Neuroleptics cause severe impairment in cognitive function, degrade one’s executive functional capacity, cause disorder of diminished motivation, blunt feelings (ex., pleasure) and flatten emotions, slow up and dampen down thinking processes (ex., slow down thought tempo), cause psycho-sexual dysfunction affecting all phases of sexual functioning including libido (sex-drive), arousal, and orgasm, etc. These are not mere “side effects” or “adverse effects”, but rather the mechanism by which neuroleptic drugs produce their intended outcome. Neuroleptics exert their target (i.e., therapeutic/intended) effects in a global rather than a specific manner: for example, in treating delusions, neuroleptics suppress a person’s general ability to think, and do not just target delusional thoughts specifically.
Benefits/Advantages (non-existent, dubious at best, based on a false narrative of science).
Risks/Harms (causes more harm than good, not in the best interests of the person being involuntarily treated, violates fundamental human and civil rights.)
Neuroleptics are not a cure for schizophrenia and do not even qualify as treatments for it some of the time. Neuroleptics do not treat schizophrenia by rectifying any underlying abnormality: ex., a bio-chemical imbalance such as according to the dopamine hypothesis of schizophrenia, according to which an overactive dopaminergic system is the primary cause of schizophrenia. Neuroleptics are not treatments in the sense of being curative agents, they cannot cure any condition; they are not disease specific treatments for schizophrenia; they are not like antidotes to psychosis. They might work to curb/suppress positive symptoms of schizophrenia/psychosis (ex., delusions, hallucinations), but that depends on the context, what the intended outcome is and who is intending the outcome. Their target effects in treating schizophrenia are slow up and dampen down the dopaminergic neurotransmitter system by blocking/occupying dopamine receptors by antagonism, inverse agonism, or partial agonism, which results in an inhibition of the dopaminergic pathways of the brain. Any effects induced by the pharmacological target effects of neuroleptics cannot be said to be “side effects” because they are the ‘main’ effects and the intended effects; the target effects of a neuroleptic are the mechanisms by which the neuroleptic exerts its main intended effects. No definition for “side effects” could reasonably include the target effects of the neuroleptic. They can, however, be called ‘adverse’ effects in that they are unfavourable effects, which include the disadvantages and risks of treatment with the neuroleptic.

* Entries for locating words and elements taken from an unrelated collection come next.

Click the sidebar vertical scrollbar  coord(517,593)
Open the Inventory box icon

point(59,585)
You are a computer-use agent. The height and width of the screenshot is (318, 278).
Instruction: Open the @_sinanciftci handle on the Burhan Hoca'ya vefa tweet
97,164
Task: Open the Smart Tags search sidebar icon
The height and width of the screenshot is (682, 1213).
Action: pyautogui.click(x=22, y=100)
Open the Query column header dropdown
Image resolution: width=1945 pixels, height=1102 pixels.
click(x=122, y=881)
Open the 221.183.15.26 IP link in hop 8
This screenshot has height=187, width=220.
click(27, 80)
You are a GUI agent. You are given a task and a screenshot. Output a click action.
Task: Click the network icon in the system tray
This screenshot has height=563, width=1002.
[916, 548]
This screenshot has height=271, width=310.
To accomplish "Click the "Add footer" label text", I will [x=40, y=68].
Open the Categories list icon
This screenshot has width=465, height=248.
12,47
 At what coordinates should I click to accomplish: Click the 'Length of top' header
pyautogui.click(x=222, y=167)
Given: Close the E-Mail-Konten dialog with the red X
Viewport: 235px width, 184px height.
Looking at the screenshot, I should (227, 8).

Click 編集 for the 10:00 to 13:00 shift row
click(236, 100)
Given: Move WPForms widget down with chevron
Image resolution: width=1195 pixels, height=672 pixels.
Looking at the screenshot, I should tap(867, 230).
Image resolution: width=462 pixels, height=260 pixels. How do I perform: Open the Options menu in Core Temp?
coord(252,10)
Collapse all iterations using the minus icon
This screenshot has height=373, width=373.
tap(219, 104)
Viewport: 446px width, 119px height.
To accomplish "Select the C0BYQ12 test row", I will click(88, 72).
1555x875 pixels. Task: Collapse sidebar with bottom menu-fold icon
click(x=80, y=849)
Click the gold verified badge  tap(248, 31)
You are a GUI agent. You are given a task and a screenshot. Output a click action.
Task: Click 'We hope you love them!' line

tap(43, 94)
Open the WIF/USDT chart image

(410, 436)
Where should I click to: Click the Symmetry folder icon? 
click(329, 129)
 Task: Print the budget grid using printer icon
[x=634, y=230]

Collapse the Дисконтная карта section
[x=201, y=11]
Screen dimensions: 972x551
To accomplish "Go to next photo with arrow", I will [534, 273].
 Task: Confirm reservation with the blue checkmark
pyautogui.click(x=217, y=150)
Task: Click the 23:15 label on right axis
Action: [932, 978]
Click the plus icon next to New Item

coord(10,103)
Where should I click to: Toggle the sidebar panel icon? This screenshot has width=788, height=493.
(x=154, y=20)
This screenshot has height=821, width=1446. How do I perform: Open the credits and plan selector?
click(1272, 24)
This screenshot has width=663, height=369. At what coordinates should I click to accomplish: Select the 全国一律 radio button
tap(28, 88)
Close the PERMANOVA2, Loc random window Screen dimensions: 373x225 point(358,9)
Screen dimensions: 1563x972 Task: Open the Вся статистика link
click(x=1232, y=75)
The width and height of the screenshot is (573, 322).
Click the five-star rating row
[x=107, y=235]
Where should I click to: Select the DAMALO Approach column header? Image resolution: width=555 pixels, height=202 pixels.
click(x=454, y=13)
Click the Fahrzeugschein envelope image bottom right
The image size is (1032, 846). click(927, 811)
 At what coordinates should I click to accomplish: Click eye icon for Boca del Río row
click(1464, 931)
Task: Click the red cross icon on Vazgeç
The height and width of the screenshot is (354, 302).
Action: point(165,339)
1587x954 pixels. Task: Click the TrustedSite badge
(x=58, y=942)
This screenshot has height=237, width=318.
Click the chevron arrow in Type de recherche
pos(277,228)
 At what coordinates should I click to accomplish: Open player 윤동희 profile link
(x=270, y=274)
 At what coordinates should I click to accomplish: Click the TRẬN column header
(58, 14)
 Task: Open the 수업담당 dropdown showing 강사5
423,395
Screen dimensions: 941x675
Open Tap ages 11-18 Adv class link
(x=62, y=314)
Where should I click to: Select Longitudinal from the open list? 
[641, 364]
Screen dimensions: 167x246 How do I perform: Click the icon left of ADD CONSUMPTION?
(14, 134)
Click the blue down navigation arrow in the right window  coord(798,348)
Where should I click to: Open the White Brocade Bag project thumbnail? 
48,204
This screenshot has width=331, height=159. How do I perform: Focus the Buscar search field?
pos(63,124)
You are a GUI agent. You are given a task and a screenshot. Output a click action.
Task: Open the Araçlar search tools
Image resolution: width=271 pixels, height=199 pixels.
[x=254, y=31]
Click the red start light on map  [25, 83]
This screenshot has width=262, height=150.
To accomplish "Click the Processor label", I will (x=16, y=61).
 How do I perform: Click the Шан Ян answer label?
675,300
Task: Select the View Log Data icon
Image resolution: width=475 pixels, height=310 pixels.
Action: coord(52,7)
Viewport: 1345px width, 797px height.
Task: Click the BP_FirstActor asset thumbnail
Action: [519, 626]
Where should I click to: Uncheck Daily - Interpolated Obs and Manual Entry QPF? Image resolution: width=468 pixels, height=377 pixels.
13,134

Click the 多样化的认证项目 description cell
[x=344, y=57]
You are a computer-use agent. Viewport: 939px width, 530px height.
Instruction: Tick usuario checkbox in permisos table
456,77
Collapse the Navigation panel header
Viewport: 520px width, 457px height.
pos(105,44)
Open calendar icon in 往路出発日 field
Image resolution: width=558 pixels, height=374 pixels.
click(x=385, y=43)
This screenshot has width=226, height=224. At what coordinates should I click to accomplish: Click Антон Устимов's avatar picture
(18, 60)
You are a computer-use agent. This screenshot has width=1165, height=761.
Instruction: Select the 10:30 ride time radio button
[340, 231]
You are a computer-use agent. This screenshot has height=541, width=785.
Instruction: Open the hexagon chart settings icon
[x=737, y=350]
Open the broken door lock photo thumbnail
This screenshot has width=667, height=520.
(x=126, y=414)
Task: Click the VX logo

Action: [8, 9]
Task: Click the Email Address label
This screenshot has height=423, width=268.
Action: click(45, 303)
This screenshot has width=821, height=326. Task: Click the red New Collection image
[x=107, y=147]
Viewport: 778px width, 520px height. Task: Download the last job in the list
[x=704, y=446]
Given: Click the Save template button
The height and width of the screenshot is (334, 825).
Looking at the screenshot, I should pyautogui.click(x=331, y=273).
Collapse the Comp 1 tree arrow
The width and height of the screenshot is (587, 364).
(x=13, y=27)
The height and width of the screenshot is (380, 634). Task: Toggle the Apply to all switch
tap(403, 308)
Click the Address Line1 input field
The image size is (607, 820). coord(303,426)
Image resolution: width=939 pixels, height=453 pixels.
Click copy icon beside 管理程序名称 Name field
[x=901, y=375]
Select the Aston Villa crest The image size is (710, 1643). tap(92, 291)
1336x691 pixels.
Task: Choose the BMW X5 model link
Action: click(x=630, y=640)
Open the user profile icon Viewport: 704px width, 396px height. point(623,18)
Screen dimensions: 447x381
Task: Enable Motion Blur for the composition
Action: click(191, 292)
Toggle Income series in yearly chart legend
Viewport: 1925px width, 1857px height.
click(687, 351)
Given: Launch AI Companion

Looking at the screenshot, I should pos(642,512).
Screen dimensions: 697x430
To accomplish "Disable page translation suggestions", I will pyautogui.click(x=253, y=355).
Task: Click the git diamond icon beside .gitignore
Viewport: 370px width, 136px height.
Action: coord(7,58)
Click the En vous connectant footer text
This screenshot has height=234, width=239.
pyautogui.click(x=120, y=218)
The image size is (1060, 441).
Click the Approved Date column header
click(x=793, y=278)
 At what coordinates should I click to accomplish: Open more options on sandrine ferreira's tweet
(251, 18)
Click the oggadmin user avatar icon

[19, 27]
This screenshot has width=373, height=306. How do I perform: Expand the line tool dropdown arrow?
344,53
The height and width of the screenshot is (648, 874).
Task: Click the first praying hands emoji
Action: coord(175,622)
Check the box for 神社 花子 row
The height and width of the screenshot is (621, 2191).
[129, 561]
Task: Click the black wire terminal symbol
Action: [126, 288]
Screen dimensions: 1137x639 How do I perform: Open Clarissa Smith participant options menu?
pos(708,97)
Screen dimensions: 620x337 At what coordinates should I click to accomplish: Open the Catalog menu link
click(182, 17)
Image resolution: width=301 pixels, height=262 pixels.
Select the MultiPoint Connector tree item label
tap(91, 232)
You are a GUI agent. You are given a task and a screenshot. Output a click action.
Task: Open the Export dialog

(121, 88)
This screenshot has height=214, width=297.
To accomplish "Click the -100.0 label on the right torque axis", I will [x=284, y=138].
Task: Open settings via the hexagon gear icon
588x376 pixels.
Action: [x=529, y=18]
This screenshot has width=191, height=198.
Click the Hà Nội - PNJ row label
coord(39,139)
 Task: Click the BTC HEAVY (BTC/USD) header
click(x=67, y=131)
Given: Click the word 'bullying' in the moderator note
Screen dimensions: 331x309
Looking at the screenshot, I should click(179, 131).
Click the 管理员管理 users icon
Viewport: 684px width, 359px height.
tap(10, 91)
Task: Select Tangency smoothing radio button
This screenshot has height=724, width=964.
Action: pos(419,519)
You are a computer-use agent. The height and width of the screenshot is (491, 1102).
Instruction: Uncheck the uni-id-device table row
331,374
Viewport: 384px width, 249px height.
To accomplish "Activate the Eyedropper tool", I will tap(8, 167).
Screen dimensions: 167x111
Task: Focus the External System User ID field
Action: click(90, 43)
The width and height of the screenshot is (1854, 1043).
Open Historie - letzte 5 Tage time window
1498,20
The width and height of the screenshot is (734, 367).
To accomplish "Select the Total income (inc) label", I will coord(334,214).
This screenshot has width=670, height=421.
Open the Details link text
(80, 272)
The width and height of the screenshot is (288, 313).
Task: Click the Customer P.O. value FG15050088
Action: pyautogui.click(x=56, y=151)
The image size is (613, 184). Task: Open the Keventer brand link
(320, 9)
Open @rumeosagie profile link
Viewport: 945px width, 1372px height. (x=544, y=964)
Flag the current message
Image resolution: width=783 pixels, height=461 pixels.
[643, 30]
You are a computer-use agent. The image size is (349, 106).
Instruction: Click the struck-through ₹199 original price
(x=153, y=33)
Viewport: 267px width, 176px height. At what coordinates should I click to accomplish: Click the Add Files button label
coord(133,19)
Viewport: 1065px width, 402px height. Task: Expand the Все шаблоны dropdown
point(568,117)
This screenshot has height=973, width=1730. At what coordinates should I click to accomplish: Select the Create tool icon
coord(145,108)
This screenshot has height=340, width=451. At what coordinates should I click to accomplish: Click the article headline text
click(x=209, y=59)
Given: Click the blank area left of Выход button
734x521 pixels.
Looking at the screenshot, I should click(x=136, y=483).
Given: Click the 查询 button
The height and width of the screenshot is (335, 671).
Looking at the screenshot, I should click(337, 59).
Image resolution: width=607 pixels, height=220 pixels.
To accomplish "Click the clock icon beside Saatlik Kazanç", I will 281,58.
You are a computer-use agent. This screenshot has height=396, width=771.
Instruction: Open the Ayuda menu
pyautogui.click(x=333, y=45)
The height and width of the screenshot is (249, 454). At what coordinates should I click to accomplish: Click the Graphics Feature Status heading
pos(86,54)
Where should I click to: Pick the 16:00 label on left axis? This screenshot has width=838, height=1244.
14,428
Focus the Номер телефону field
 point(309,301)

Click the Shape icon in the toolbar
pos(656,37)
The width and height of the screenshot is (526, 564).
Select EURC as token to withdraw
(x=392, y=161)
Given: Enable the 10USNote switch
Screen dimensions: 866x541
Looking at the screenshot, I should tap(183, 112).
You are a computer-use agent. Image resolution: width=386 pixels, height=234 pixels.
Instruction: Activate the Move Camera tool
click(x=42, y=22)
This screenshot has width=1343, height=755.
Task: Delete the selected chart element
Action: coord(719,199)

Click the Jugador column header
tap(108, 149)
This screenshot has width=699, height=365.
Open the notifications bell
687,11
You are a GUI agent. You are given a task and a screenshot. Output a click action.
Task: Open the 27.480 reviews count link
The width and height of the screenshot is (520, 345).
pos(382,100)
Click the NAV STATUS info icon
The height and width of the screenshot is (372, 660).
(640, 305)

Even while being considered treatments for schizophrenia, under some definitions of treatment, they are however not effective treatments as such; plus, neuroleptics as a class of psychiatric drugs are not much more effective than a placebo but are the most toxic pharmaceutical drugs available by prescription apart from chemotherapy for cancer. There is insufficient evidence for the long-term safety and efficacy of neuroleptics in treating schizophrenia/psychosis. The bulk of research on their safety and efficacy is based on short-term studies (6-8 weeks), and the evidence on their long-term safety and efficacy is lacking: conflicted, at best inconclusive due to some evidence indicating it and other evidence contraindicating it (i.e., indicating against it): i.e., the evidence in favour is conflicted, contradictory, and inconclusive.